Lorsqu’elle est distribuée sans contrôle et sans assistance médico-psycho-sociale suffisante, lorsque l’aspect multidisciplinaire du service est abandonné, la méthadone seule ne donne que peu de résultats (23, 25, 31, 36). En effet, des traitements sans encadrement et sans logique de soins partagés par les professionnels peuvent donner une réponse passive et standardisée qui minimise la relation interpersonnelle entre l’usager et le soignant (16). Si la réduction des méfaits amène de nouvelles perspectives ainsi que des méthodes de travail plus souples et indulgentes, elle n’aura par contre aucune portée si elle ne s’insère pas dans une logique de soins intégrant l’ensemble des services offerts par les professionnels (23). Cette logique de soin doit valoriser le lien avec la personne, un lieu pour réfléchir, pour faire confiance, pour développer le désir d’un changement. C’est souvent par un lien qu’a débuté la souffrance du toxicomane ; c’est souvent par un autre qu’il pourra développer l’espoir d’un mieux-être. La question n’est sans doute pas d’être pour ou contre la réduction des méfaits, mais de se demander ce que l’on fait avec un patient plus enclin à se faire quelque chose qu’à faire quelque chose pour lui (Nominé, 1995).

────────────────────

Consigne →
Recopiez intégralement le texte sur la méthadone et la réduction des méfaits, sans y changer un seul mot. Les données n'ont aucun rapport avec le texte.

Extrait de données →

────────────────────

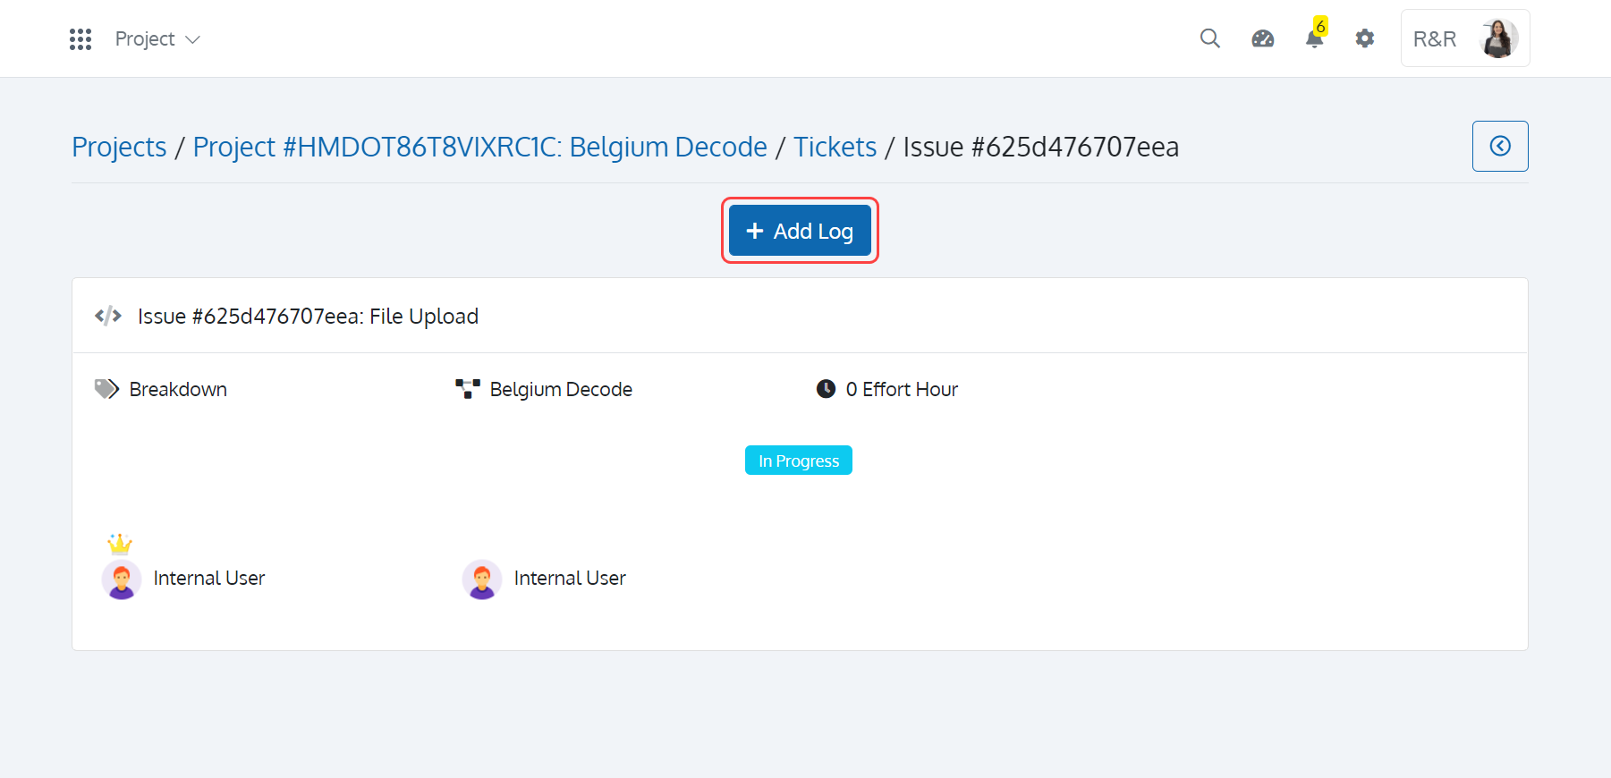Screen dimensions: 1611x778
Task: Click the code brackets issue icon
Action: (x=108, y=316)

────────────────────

Réponse attendue →
Lorsqu’elle est distribuée sans contrôle et sans assistance médico-psycho-sociale suffisante, lorsque l’aspect multidisciplinaire du service est abandonné, la méthadone seule ne donne que peu de résultats (23, 25, 31, 36). En effet, des traitements sans encadrement et sans logique de soins partagés par les professionnels peuvent donner une réponse passive et standardisée qui minimise la relation interpersonnelle entre l’usager et le soignant (16). Si la réduction des méfaits amène de nouvelles perspectives ainsi que des méthodes de travail plus souples et indulgentes, elle n’aura par contre aucune portée si elle ne s’insère pas dans une logique de soins intégrant l’ensemble des services offerts par les professionnels (23). Cette logique de soin doit valoriser le lien avec la personne, un lieu pour réfléchir, pour faire confiance, pour développer le désir d’un changement. C’est souvent par un lien qu’a débuté la souffrance du toxicomane ; c’est souvent par un autre qu’il pourra développer l’espoir d’un mieux-être. La question n’est sans doute pas d’être pour ou contre la réduction des méfaits, mais de se demander ce que l’on fait avec un patient plus enclin à se faire quelque chose qu’à faire quelque chose pour lui (Nominé, 1995).